--- Start Source passage ---

Another of her clients was notified that her application was going to be refused because her birth certificate was missing. The Agency worker who supervised the completion of the questionnaire rang the Home Office official asking her to look again because the certificate was definitely sent, and a minute or so later the official confirmed she had "found" the certificate as it had fallen on the floor. When their application was returned it transpired that her son's name was misspelt. When the agency worker lodged a complaint she was told the correction could not be rectified but a new application could be made for him with the corrected spelling.
The agency worker told me it is now impossible to follow up complaints as there are either no responses, or worse the email addresses supplied are changed and other addresses claim they know nothing about the case and it then becomes out of date.
She described the treatment by the Home Office as a kind of mendacious negligence by Home Office staff. Refusals are prompt and since the referendum PR acceptances are very rare.
Even worse is the behaviour of local officials in East Anglia. Job Centre staff and police officers whom she has pursued in her casework have been under the impression that all Poles will be leaving after Brexit and are acting as if they were surprised that Polish families are still here after the referendum. When a Polish family, whom I met there, had complained about harassment by an aggressive neighbour haranguing their children with shouts of "go back to Poland", a policeman arrived, visited the neighbour and had a cup of tea with her and then came back to the Polish family and said there was no case of harassment to answer and "if you don't like it you can always go back home." When children from that same family were being told by fellow pupils that they should go back to Poland, the teacher refused to act saying the children were only repeating the views of their parents. She refused to remonstrate with the children repeating these taunts.
When the agency worker herself, who is Polish, applied for an advertised managerial position she was told that this post was only for British citizens and not for foreigners.
A Polish born student whom I met had been refused a student loan because of her nationality.

--- End Source passage ---

Direction
In the passage on Polish families in East Anglia after the referendum, what reason did the teacher give for refusing to act when pupils told the children to go back to Poland?

--- Start Supplied entries ---

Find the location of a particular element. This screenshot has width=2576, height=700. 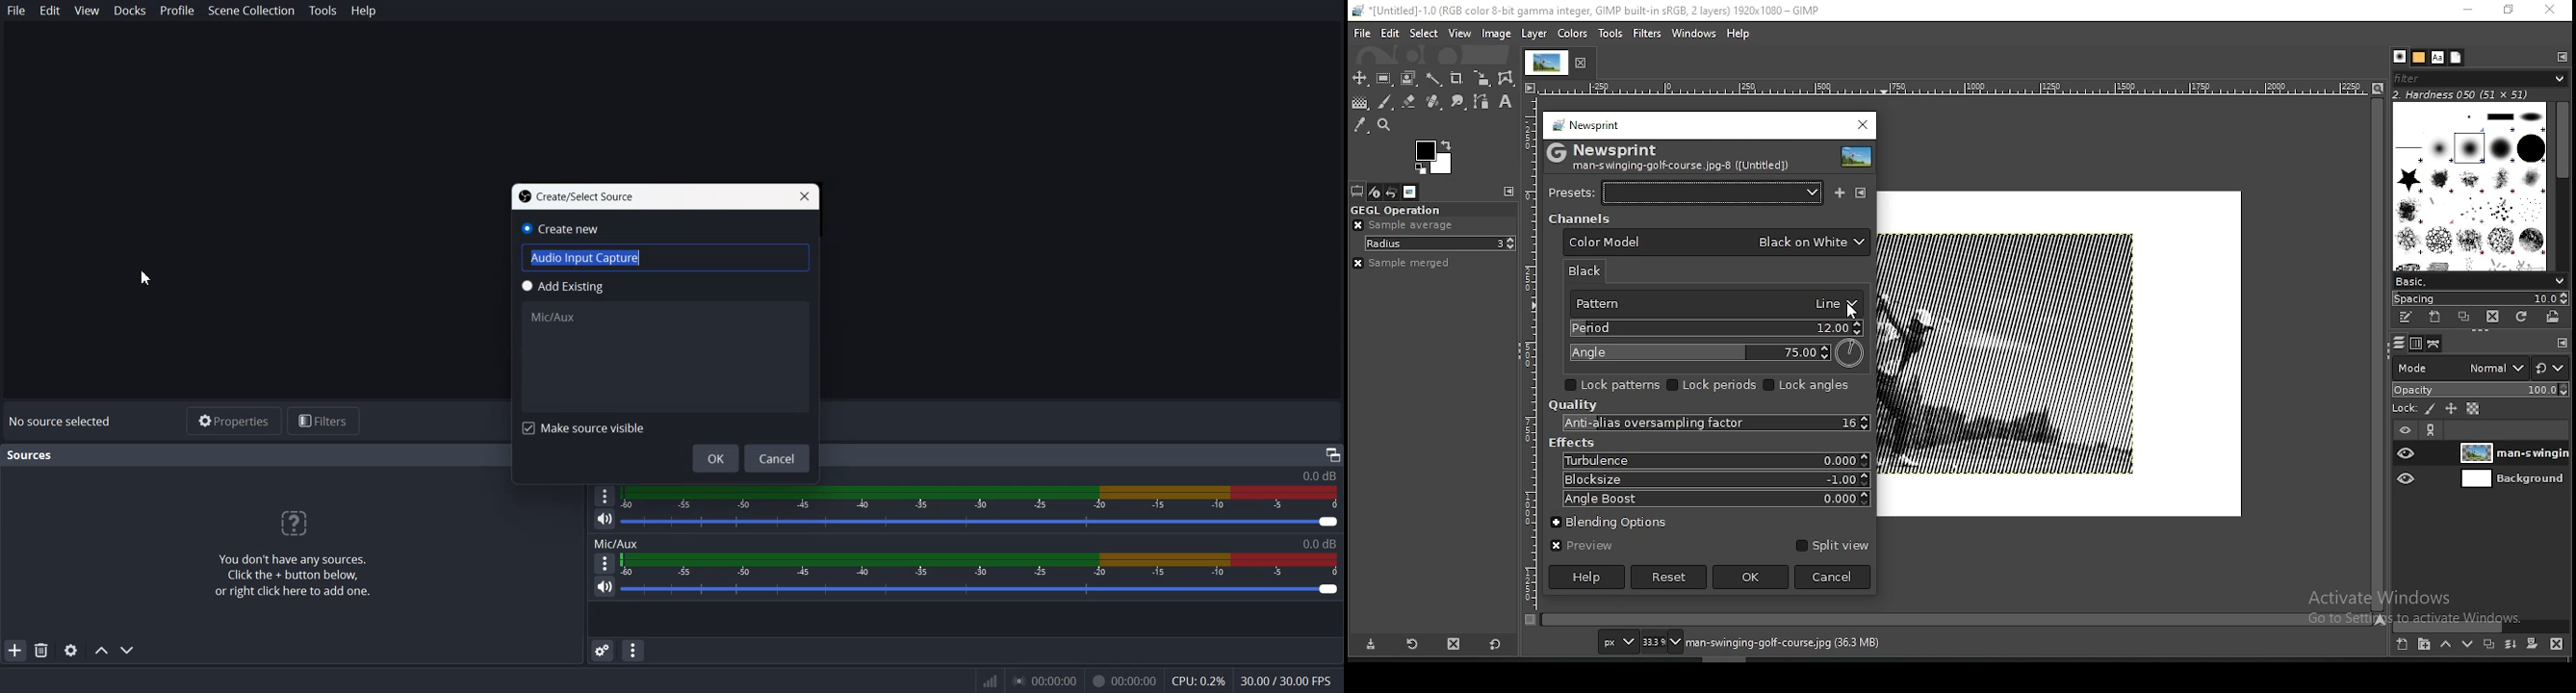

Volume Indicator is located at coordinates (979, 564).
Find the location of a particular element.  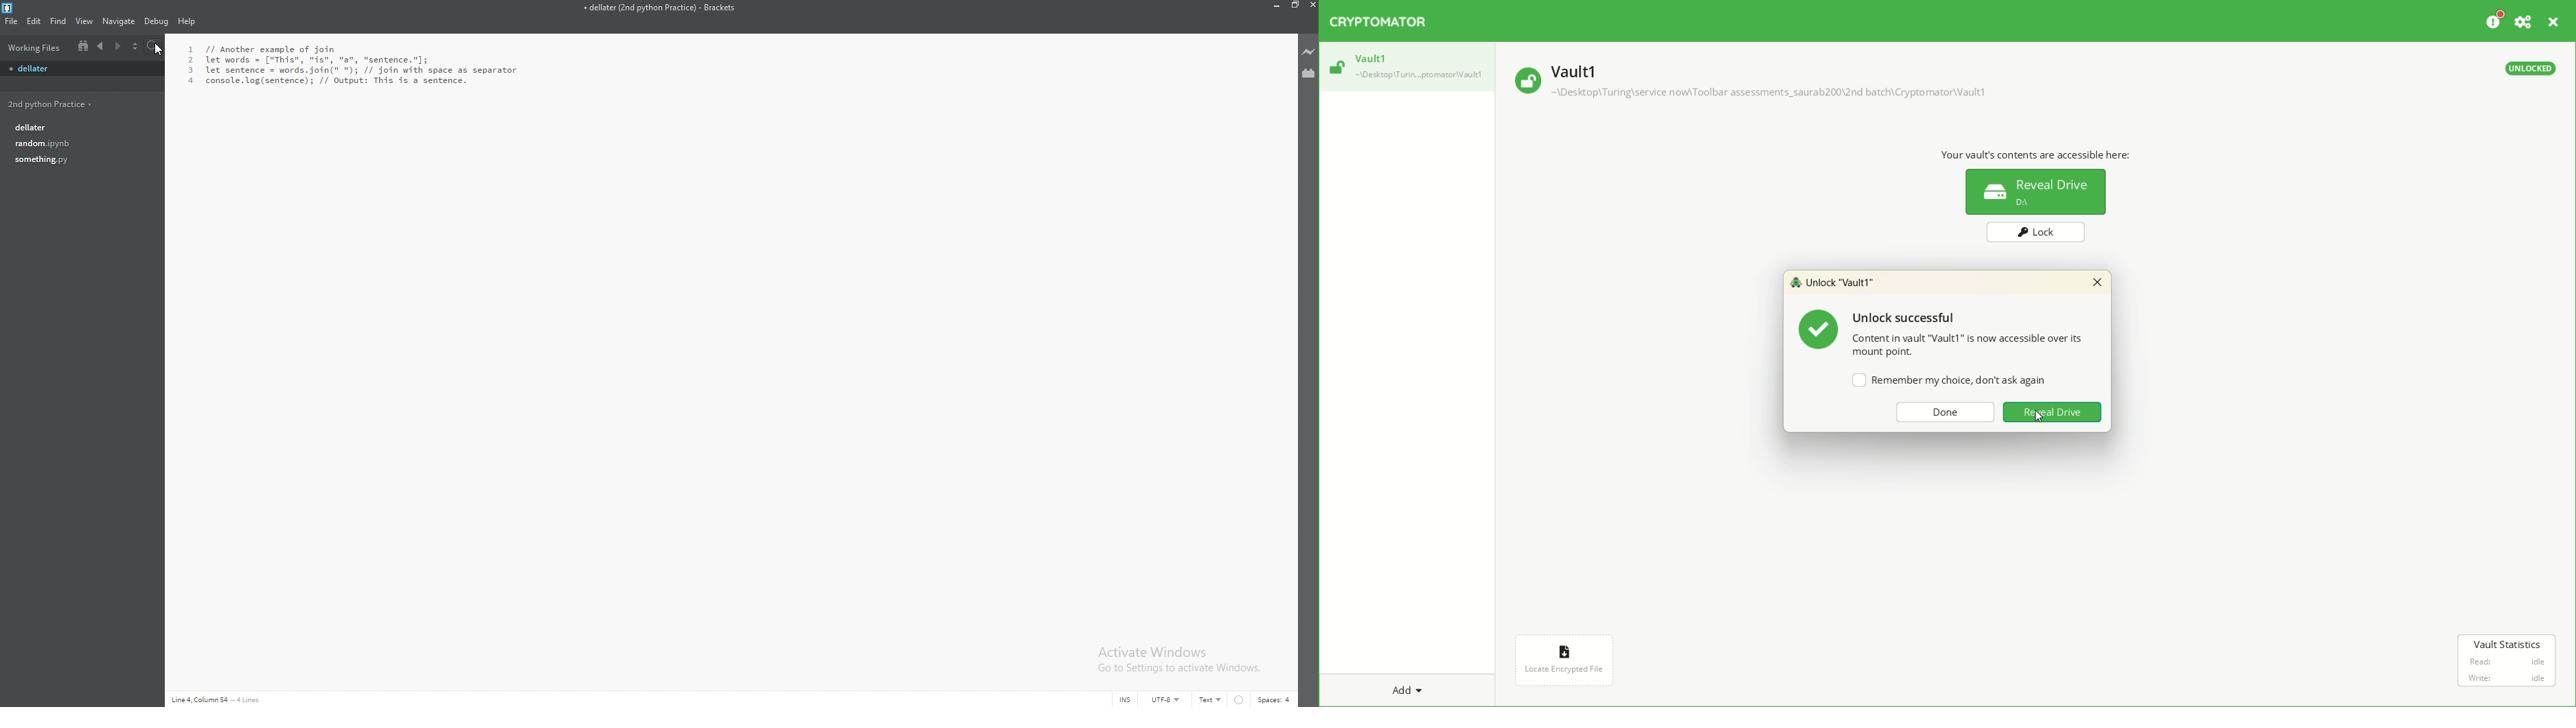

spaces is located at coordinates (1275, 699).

--- End Supplied entries ---
--- Start Supplied entries ---

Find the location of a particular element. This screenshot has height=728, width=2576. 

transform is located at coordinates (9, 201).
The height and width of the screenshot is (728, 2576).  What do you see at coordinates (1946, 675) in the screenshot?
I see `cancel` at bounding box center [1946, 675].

--- End Supplied entries ---
--- Start Supplied entries ---

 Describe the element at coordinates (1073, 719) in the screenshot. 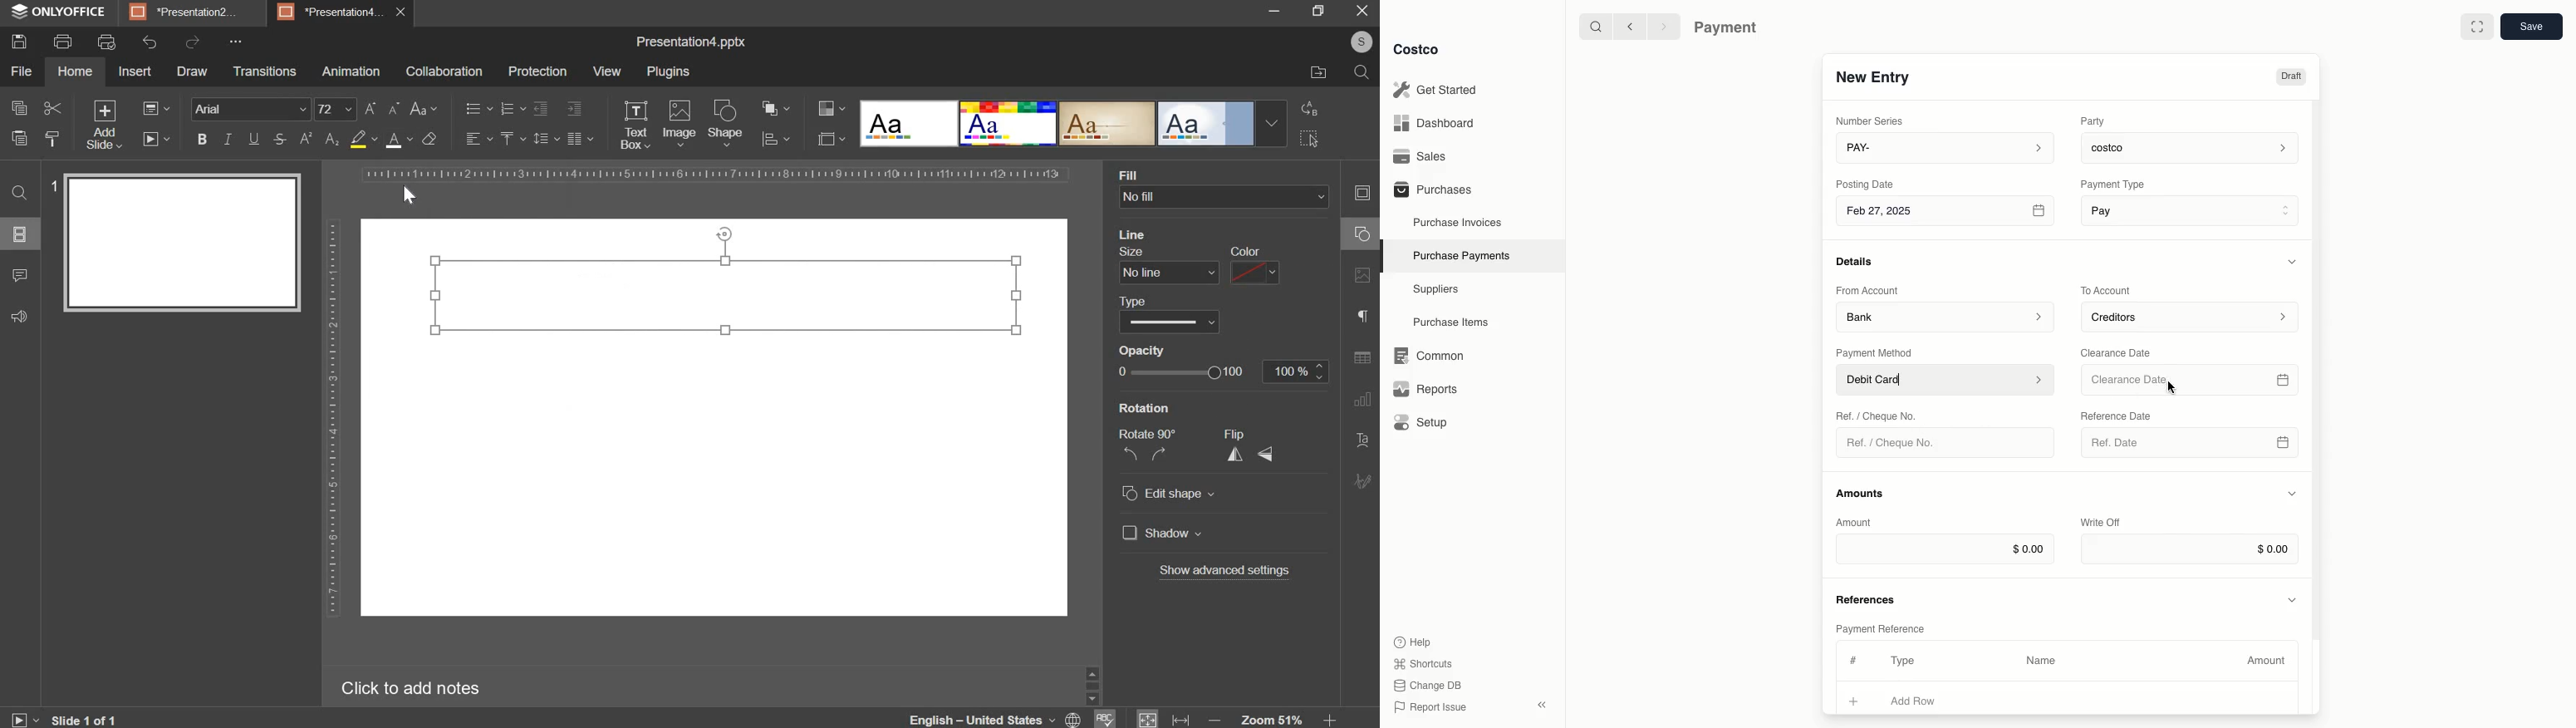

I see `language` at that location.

--- End Supplied entries ---

In response
The teacher said the children were only repeating the views of their parents.